▸ **Written instruction**:
Reproduce all of the material below line for line, changing nothing.

Extracted records:

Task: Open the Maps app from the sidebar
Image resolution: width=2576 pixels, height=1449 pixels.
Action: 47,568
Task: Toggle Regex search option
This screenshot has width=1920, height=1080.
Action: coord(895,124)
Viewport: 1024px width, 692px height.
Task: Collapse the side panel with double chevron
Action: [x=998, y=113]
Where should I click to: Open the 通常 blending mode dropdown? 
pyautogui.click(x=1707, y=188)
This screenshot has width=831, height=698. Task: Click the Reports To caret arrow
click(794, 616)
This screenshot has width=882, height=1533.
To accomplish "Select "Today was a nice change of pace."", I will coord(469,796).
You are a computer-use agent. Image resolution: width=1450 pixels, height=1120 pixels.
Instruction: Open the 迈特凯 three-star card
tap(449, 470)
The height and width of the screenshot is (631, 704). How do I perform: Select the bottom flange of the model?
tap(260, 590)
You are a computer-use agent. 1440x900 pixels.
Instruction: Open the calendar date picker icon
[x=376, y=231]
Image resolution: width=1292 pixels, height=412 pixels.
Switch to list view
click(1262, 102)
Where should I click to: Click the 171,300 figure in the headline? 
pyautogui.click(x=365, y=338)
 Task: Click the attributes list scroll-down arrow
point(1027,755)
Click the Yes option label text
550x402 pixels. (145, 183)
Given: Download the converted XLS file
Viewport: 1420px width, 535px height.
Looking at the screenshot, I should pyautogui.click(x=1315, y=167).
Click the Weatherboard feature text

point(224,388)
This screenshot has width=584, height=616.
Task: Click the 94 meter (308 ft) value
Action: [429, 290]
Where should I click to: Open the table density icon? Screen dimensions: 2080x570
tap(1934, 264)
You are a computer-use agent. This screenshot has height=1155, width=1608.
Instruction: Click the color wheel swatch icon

▸ **Answer in full**:
Task: Open the Maps app from the sidebar
Image resolution: width=2576 pixels, height=1449 pixels.
Action: 47,568
Task: Toggle Regex search option
This screenshot has width=1920, height=1080.
Action: coord(895,124)
Viewport: 1024px width, 692px height.
Task: Collapse the side panel with double chevron
Action: [x=998, y=113]
Where should I click to: Open the 通常 blending mode dropdown? 
pyautogui.click(x=1707, y=188)
This screenshot has width=831, height=698. Task: Click the Reports To caret arrow
click(794, 616)
This screenshot has width=882, height=1533.
To accomplish "Select "Today was a nice change of pace."", I will coord(469,796).
You are a computer-use agent. Image resolution: width=1450 pixels, height=1120 pixels.
Instruction: Open the 迈特凯 three-star card
tap(449, 470)
The height and width of the screenshot is (631, 704). How do I perform: Select the bottom flange of the model?
tap(260, 590)
You are a computer-use agent. 1440x900 pixels.
Instruction: Open the calendar date picker icon
[x=376, y=231]
Image resolution: width=1292 pixels, height=412 pixels.
Switch to list view
click(1262, 102)
Where should I click to: Click the 171,300 figure in the headline? 
pyautogui.click(x=365, y=338)
 Task: Click the attributes list scroll-down arrow
point(1027,755)
Click the Yes option label text
550x402 pixels. (145, 183)
Given: Download the converted XLS file
Viewport: 1420px width, 535px height.
Looking at the screenshot, I should pyautogui.click(x=1315, y=167).
Click the Weatherboard feature text

point(224,388)
This screenshot has width=584, height=616.
Task: Click the 94 meter (308 ft) value
Action: [429, 290]
Where should I click to: Open the table density icon? Screen dimensions: 2080x570
tap(1934, 264)
You are a computer-use agent. This screenshot has height=1155, width=1608.
Instruction: Click the color wheel swatch icon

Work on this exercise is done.